* [Fonte]:
━━━━━━━━━━

Há muito tempo, me deparei com um desenho com a seguinte descrição: um homem olhando para o céu com lama até o joelho. Logo abaixo, havia uma frase que dizia que temos que aprender a enxergar o lado bom da vida. Durante alguns segundos, senti um certo incômodo sem encontrar uma explicação plausível. Afinal de contas, era uma mensagem otimista que sugere o direcionamento da nossa atenção para as coisas boas da vida.
No primeiro momento, apesar do incômodo, considerei pertinente aquele pensamento. No entanto, após breve reflexão, cheguei a uma conclusão preliminar: esta imagem sugere, na verdade, uma vida permeada de ilusão, ou seja, ter olhos apenas para o céu, quando estamos atolados na lama, significa uma total falta de contato com o todo da nossa existência. Esse pensamento vale também, considerando um homem que olha apenas para a lama. Aliás, é muito comum que pessoas com a auto-estima comprometida não vislumbrem o céu lindo que está sobre suas cabeças.
Diante disso, podemos aprofundar essa reflexão considerando alguns aspectos que, particularmente, considero relevantes. Inicialmente, parto do princípio de que necessitamos fazer contato com a lama para podermos, efetivamente, pensar na possibilidade de sairmos dela. Essa lama, que impede que andemos para frente com desenvoltura e fluência, precisa de atenção e tempo de dedicação. Esse esforço, muitas vezes hercúleo, depende da nossa disponibilidade para fazermos contato com aquilo que costuma gerar sofrimento, ou seja, culpa, depressão, medo, raiva, dentre outros.

━━━━━━━━━━

Entradas para localização de palavras e elementos
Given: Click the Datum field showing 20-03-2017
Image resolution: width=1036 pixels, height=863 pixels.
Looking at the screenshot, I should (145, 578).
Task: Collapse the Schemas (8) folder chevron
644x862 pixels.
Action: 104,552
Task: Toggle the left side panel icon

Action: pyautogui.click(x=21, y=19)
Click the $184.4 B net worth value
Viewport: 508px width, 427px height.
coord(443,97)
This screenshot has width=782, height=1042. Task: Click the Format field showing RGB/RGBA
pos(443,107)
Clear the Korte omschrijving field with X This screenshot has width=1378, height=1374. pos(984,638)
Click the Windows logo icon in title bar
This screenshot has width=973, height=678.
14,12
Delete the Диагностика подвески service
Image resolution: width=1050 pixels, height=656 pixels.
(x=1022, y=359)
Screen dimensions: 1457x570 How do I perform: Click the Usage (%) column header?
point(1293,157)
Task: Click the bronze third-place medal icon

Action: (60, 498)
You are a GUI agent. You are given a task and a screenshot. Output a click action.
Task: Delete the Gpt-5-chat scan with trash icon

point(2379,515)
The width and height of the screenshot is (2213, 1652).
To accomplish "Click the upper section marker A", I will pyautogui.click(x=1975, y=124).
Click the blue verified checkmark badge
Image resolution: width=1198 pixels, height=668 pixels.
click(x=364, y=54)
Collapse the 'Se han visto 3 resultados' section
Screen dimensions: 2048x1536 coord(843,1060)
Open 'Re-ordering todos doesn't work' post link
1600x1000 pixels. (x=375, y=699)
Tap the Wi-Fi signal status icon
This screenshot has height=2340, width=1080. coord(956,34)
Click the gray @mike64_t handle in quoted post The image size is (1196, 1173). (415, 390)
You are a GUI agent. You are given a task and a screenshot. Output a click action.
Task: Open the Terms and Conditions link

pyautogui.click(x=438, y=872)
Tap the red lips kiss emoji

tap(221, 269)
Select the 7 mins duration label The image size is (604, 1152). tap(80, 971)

━━━━━━━━━━

* [Exercício proposto]:
Reproduza o trecho do texto sobre o homem atolado na lama, começando pelas palavras "No primeiro momento, apesar" e terminando após "sobre suas cabeças.", e troque "ilusão" por "fantasia".

* [Resultado do exercício]:
No primeiro momento, apesar do incômodo, considerei pertinente aquele pensamento. No entanto, após breve reflexão, cheguei a uma conclusão preliminar: esta imagem sugere, na verdade, uma vida permeada de fantasia, ou seja, ter olhos apenas para o céu, quando estamos atolados na lama, significa uma total falta de contato com o todo da nossa existência. Esse pensamento vale também, considerando um homem que olha apenas para a lama. Aliás, é muito comum que pessoas com a auto-estima comprometida não vislumbrem o céu lindo que está sobre suas cabeças.